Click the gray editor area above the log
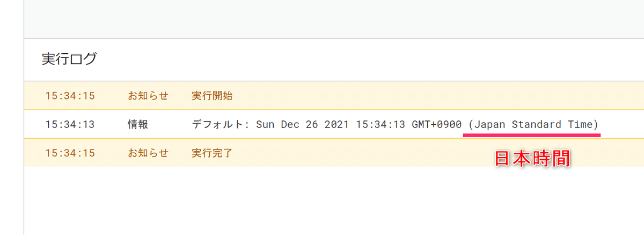 click(334, 19)
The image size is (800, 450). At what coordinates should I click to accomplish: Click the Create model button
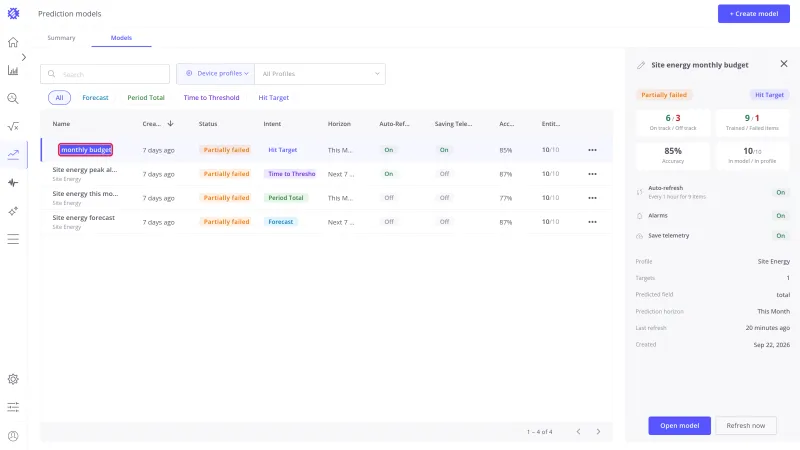[754, 14]
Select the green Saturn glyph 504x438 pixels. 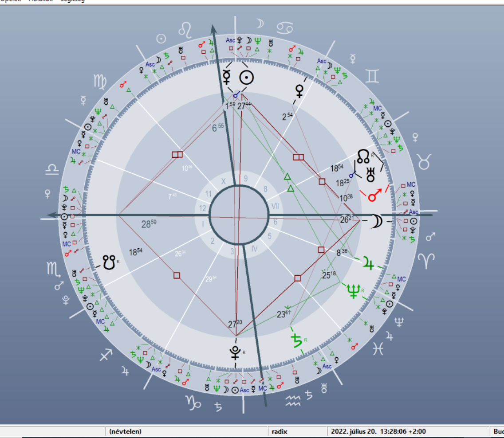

**Work instruction**
Give back the listing word for word, minus its images.

**Solution for this problem**
Click the gray editor area above the log
 click(334, 19)
The image size is (800, 450). At what coordinates should I click to accomplish: Click the Create model button
[754, 14]
Select the green Saturn glyph 504x438 pixels. 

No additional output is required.